First model with scikit-learn¶
Basic preprocessing and model fitting¶
In this notebook, we present how to build predictive models on tabular datasets, with numerical features. Categorical features will be discussed in the next notebook.
In particular we will highlight:
working with numerical features
the importance of scaling numerical variables
evaluate the performance of a model via cross-validation
Loading the dataset¶
We will use the same dataset “adult_census” described in the previous notebook. For more details about the dataset see http://www.openml.org/d/1590.
import pandas as pd
df = pd.read_csv("../datasets/adult-census.csv")
Let’s have a look at the first records of this data frame:
df.head()
age | workclass | fnlwgt | education | education-num | marital-status | occupation | relationship | race | sex | capital-gain | capital-loss | hours-per-week | native-country | class | |
---|---|---|---|---|---|---|---|---|---|---|---|---|---|---|---|
0 | 25 | Private | 226802 | 11th | 7 | Never-married | Machine-op-inspct | Own-child | Black | Male | 0 | 0 | 40 | United-States | <=50K |
1 | 38 | Private | 89814 | HS-grad | 9 | Married-civ-spouse | Farming-fishing | Husband | White | Male | 0 | 0 | 50 | United-States | <=50K |
2 | 28 | Local-gov | 336951 | Assoc-acdm | 12 | Married-civ-spouse | Protective-serv | Husband | White | Male | 0 | 0 | 40 | United-States | >50K |
3 | 44 | Private | 160323 | Some-college | 10 | Married-civ-spouse | Machine-op-inspct | Husband | Black | Male | 7688 | 0 | 40 | United-States | >50K |
4 | 18 | ? | 103497 | Some-college | 10 | Never-married | ? | Own-child | White | Female | 0 | 0 | 30 | United-States | <=50K |
target_name = "class"
target = df[target_name].to_numpy()
target
array([' <=50K', ' <=50K', ' >50K', ..., ' <=50K', ' <=50K', ' >50K'],
dtype=object)
For simplicity, we will ignore the “fnlwgt” (final weight) column that was crafted by the creators of the dataset when sampling the dataset to be representative of the full census database.

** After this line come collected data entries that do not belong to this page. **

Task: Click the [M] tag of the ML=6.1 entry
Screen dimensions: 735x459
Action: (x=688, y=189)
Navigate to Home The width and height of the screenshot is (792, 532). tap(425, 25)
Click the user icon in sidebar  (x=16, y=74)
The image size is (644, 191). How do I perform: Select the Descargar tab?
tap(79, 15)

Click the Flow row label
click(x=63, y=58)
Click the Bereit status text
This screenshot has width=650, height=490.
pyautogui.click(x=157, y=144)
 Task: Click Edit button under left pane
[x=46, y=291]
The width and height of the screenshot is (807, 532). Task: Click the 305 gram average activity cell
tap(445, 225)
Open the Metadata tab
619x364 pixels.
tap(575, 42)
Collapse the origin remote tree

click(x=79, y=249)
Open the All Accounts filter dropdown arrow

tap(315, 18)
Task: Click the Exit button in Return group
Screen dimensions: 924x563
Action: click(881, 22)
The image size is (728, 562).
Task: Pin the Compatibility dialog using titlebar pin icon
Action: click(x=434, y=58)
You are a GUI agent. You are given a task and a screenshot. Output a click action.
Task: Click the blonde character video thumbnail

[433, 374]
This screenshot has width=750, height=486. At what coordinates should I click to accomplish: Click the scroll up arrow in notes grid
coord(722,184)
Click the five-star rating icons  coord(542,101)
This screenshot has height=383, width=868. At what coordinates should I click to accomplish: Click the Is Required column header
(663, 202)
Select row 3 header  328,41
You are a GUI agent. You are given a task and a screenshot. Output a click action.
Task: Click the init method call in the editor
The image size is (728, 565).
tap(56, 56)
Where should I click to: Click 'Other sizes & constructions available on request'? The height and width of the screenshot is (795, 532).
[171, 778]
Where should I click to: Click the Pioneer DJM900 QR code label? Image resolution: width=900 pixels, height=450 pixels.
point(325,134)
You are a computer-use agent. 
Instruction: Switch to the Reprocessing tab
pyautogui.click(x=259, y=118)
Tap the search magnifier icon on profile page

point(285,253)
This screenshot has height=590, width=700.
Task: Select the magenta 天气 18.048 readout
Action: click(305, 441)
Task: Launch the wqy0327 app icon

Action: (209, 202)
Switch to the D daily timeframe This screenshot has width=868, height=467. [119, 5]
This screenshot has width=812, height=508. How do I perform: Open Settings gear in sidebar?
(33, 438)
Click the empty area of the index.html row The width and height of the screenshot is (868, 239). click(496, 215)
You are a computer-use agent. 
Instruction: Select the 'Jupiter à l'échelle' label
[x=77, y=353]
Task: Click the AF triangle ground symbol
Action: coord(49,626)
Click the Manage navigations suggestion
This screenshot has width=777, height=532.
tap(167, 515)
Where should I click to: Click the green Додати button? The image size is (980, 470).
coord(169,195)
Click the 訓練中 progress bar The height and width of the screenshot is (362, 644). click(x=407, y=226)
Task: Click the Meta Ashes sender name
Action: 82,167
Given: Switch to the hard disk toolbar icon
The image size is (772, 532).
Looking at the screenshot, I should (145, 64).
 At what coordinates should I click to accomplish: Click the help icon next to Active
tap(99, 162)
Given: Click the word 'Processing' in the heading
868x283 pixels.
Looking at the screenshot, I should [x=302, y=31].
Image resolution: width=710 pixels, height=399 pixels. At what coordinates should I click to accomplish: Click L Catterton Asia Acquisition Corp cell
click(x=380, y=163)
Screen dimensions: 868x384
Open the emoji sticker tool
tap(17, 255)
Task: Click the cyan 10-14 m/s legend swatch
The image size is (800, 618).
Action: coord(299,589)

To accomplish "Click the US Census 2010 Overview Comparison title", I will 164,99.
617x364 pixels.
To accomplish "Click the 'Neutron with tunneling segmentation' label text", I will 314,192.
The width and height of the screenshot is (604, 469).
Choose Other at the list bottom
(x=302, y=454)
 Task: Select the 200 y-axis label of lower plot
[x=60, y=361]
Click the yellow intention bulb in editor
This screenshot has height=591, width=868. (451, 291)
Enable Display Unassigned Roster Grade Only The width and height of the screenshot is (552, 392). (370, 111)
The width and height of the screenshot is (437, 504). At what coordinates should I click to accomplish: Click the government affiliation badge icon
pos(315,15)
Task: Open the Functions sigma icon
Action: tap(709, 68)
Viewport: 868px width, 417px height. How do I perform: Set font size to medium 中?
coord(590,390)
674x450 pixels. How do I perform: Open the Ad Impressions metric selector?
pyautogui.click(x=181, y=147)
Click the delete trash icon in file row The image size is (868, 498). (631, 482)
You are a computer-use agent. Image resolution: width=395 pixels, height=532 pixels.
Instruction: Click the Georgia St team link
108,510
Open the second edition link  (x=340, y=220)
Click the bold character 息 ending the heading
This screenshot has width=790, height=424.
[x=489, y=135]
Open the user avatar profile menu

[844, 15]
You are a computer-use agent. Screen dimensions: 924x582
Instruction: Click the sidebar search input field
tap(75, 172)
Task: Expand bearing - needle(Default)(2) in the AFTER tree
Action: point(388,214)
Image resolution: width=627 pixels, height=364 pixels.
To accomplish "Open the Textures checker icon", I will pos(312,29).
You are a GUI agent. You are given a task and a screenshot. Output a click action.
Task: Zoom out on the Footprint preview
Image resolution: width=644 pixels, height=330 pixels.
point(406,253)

data = df.drop(columns=[target_name, "fnlwgt"])
data.head()
age | workclass | education | education-num | marital-status | occupation | relationship | race | sex | capital-gain | capital-loss | hours-per-week | native-country | |
---|---|---|---|---|---|---|---|---|---|---|---|---|---|
0 | 25 | Private | 11th | 7 | Never-married | Machine-op-inspct | Own-child | Black | Male | 0 | 0 | 40 | United-States |
1 | 38 | Private | HS-grad | 9 | Married-civ-spouse | Farming-fishing | Husband | White | Male | 0 | 0 | 50 | United-States |
2 | 28 | Local-gov | Assoc-acdm | 12 | Married-civ-spouse | Protective-serv | Husband | White | Male | 0 | 0 | 40 | United-States |
3 | 44 | Private | Some-college | 10 | Married-civ-spouse | Machine-op-inspct | Husband | Black | Male | 7688 | 0 | 40 | United-States |
4 | 18 | ? | Some-college | 10 | Never-married | ? | Own-child | White | Female | 0 | 0 | 30 | United-States |
Working with numerical data¶
Numerical data is the most natural type of data used in machine learning and can (almost) directly be fed to predictive models. We can quickly have a look at such data by selecting the subset of numerical columns from the original data.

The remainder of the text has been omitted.